Widerrufsjoker: BGH erklärt Sparkassen-Kredite aus 2010/2011 für ungültig
Der Bundesgerichtshof hat die mit Spannung erwartete Begründung seines Urteils (XI ZR 434/15) aus dem November 2016 zum sogenannten Widerrufsjoker veröffentlicht. Dabei wird deutlich: Zahlreiche Baufinanzierungen der Sparkassen aus dem Zeitraum Mitte 2010 bis Ende 2011 sind fehlerhaft und können widerrufen werden. Verbraucher können daher sofort aus diesen Darlehen aussteigen und viel Geld sparen.
In dem Urteil ging es um eine Baufinanzierung, die im August 2010 bei einer Sparkasse abgeschlossen wurde. Dort hatte die Bank einen Mustervertrag verwendet, der in diesem Zeitraum fast flächendeckend von allen Sparkassen in Deutschland genutzt wurde. Darin wird in der Widerrufsbelehrung die „zuständige Aufsichtsbehörde“ als sogenannte Pflichtangabe genannt. Diese Pflichtangaben sind Voraussetzung dafür, dass die normale 14tägige Widerrufsfrist zu laufen beginnt.
Problem der Sparkassen: Sie hatten die Aufsichtsbehörde nicht im Darlehensvertrag genannt, sondern nur in einem vorvertraglichen Informationsblatt, dem sogenannten „Europäischen Standardisierten Merkblatt“, kurz ESM. Dieses gehört aber nach Ansicht von Experten nicht zum eigentlichen Kreditvertrag. Der BGH sagt in der nun veröffentlichten Begründung eindeutig, dass die Aufsichtsbehörde „im Kreditvertrag“ genannt werden müsse. Der vorliegende Vertrag wird daher auch als fehlerhaft eingestuft: die 14 tägige Widerrufsfrist habe nicht zu laufen begonnen. Das Darlehen könne daher auch Jahre nach Abschluss noch wirksam widerrufen werden. Der Widerrufsjoker greift also.

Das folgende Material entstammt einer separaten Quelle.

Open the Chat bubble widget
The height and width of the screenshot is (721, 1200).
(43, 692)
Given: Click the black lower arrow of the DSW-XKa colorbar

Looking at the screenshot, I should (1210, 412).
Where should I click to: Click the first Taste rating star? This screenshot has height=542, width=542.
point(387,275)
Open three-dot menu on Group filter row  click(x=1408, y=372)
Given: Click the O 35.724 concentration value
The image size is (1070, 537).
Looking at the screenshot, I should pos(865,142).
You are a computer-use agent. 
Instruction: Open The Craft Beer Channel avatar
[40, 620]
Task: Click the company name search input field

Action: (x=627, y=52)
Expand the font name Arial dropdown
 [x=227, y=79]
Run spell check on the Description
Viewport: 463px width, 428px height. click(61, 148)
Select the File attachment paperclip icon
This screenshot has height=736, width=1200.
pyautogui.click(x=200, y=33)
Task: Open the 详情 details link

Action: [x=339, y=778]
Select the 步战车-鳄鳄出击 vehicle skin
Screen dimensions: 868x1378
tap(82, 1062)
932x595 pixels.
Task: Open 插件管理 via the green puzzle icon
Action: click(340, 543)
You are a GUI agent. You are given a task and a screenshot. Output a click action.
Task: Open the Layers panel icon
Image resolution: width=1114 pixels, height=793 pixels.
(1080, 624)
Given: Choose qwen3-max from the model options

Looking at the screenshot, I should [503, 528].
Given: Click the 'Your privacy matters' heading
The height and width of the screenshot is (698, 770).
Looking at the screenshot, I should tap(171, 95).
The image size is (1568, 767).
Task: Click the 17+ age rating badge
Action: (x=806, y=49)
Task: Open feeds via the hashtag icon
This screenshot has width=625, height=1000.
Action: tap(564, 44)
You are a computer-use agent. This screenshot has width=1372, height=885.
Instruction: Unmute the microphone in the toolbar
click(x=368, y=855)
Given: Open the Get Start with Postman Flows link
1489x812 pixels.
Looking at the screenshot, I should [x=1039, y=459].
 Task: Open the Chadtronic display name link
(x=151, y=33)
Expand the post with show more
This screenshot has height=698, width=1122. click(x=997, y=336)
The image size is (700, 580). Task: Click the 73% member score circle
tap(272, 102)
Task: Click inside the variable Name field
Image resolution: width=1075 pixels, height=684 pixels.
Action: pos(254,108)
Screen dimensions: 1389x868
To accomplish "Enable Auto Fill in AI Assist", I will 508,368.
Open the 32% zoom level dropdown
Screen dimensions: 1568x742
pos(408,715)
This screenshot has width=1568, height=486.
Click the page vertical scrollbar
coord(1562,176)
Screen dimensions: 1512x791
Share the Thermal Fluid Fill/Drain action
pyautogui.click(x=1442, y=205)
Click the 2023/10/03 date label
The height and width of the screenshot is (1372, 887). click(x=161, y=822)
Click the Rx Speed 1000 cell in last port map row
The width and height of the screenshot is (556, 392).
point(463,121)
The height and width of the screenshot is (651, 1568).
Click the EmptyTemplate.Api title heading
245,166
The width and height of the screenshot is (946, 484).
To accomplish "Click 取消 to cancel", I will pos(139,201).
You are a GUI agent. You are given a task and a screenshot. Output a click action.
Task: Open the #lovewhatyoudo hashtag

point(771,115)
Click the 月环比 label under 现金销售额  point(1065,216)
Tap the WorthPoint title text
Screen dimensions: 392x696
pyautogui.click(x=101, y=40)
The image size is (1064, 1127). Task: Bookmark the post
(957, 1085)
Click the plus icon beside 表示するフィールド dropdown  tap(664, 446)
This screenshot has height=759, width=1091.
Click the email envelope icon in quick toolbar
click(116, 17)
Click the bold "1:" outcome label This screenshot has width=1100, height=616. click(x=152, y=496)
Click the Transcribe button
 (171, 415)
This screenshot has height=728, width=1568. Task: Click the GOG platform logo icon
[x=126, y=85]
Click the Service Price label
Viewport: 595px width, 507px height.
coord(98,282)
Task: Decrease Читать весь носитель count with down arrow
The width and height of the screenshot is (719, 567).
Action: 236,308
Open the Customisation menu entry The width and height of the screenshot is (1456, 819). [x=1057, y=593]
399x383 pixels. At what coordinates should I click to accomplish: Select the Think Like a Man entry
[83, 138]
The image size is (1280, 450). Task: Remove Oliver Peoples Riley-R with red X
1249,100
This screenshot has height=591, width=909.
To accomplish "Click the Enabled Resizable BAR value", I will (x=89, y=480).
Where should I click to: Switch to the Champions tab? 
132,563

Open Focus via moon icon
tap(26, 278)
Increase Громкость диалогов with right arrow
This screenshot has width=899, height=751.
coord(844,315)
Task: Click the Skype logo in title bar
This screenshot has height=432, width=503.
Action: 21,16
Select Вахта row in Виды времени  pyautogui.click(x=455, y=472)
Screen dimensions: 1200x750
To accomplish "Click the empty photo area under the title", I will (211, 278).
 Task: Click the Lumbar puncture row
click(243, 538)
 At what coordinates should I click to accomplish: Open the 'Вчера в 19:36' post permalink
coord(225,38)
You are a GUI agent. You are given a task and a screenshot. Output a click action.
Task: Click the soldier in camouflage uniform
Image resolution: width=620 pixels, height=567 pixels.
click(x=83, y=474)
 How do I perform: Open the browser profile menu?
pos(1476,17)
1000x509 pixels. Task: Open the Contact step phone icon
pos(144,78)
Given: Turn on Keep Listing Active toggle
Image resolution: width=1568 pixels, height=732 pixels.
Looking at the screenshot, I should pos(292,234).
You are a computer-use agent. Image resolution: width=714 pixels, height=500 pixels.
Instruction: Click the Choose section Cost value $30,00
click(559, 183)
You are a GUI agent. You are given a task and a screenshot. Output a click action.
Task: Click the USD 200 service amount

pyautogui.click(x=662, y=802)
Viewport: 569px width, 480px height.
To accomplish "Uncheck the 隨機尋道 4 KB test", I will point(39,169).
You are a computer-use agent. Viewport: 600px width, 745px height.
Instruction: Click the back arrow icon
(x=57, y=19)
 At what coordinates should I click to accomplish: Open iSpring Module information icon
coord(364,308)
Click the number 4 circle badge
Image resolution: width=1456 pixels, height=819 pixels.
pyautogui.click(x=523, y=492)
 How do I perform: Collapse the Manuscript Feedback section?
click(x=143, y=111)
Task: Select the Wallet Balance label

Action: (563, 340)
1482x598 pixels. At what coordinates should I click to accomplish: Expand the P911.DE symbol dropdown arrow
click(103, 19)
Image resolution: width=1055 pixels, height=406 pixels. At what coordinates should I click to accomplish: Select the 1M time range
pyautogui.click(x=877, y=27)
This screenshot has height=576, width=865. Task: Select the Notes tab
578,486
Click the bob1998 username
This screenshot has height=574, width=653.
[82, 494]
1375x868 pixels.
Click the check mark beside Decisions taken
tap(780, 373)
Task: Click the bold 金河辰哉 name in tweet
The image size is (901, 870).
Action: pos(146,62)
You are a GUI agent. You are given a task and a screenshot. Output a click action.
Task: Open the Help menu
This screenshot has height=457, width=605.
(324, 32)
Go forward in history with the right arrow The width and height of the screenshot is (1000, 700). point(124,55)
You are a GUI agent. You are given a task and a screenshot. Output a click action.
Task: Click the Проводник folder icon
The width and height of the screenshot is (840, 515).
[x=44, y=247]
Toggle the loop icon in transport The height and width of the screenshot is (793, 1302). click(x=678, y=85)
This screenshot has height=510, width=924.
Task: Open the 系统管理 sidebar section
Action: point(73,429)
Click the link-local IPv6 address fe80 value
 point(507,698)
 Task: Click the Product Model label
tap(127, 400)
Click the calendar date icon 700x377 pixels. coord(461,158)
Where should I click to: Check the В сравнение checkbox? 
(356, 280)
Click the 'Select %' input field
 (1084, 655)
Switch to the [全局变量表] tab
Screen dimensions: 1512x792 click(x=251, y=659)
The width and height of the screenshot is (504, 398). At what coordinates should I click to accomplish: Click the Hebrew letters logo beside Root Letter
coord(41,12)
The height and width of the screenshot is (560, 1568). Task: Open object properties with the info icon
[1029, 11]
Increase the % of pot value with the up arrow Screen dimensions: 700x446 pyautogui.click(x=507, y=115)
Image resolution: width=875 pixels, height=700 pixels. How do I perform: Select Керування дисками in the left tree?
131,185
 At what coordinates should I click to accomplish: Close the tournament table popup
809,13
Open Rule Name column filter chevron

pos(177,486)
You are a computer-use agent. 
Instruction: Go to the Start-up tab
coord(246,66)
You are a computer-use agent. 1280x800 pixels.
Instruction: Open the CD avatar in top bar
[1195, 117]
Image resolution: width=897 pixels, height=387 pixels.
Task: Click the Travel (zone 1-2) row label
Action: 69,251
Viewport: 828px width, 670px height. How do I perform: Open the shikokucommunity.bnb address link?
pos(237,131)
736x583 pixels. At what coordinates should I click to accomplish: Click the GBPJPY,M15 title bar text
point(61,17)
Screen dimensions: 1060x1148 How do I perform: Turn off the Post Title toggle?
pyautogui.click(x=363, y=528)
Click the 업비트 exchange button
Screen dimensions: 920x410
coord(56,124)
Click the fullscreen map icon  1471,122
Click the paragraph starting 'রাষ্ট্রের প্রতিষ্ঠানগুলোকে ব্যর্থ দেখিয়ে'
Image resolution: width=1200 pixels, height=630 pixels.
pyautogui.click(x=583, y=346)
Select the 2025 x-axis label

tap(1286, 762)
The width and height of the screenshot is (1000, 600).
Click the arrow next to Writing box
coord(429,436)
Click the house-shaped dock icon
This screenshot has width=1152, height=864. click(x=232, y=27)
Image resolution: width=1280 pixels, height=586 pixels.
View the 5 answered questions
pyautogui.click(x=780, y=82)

Ein solcher Widerruf führt dazu, dass der Kreditnehmer sich trotz laufender Zinsbindung sofort aus einer laufenden Baufinanzierung lösen kann und das Darlehen rückabgewickelt werden muss. Dies ist für die meisten Verbraucher äußerst lukrativ, weil Kredite aus den Jahren 2010 und 2011 in der Regel einen Zinssatz zwischen drei und mehr als vier Prozent haben, der noch bis mindestens 2020 zu zahlen ist. Aktuelle Baufinanzierungen kosten aufgrund der deutlich gesunkenen Zinsen zumeist deutlich weniger als die Hälfte. Zudem schuldet die Bank dem Verbraucher bei einer Rückabwicklung die Verzinsung der bisher geleisteten Zahlungen, also Zins und Tilgung.
In der Konsequenz bedeutet das Urteil, dass Zehntausende Baufinanzierungen der Sparkassen nun von den Kunden widerrufen werden können. Denn der Mustervertrag, über den der BGH nun geurteilt hat, wurde von fast allen deutschen Sparkassen ab Juni 2010 verwendet. Die meisten Kreditinstitute haben das fehlerhafte Dokument bis 2011 verwendet, einzelne sogar bis 2012. Die durchschnittliche Ersparnis der Kunden liegt dabei zwischen 10.000 und 20.000 Euro.
Verbraucher, die in diesem Zeitraum eine Baufinanzierung abgeschlossen haben, sollten daher nun von einem Fachmann prüfen lassen, ob ihr Darlehen unter das Urteil fällt. Die Interessengemeinschaft Widerruf bietet beispielsweise eine solche anwaltliche Prüfung kostenlos und unverbindlich an. Werden Fehler festgestellt, kann der Widerruf gemeinsam mit dem prüfenden Anwalt umgesetzt werden.
Für andere Banken ist das BGH-Urteil nur bedingt anwendbar. So hatten einige Institute die zuständige Aufsichtsbehörde korrekt im Vertrag genannt, andere haben sie in den AGBs aufgeführt, die üblicherweise zum Kreditvertrag gezählt werden. Dennoch lohnt auch hier eine individuelle Prüfung, wenn das Darlehen im Zeitraum Mitte 2010 bis Ende 2011 abgeschlossen wurde.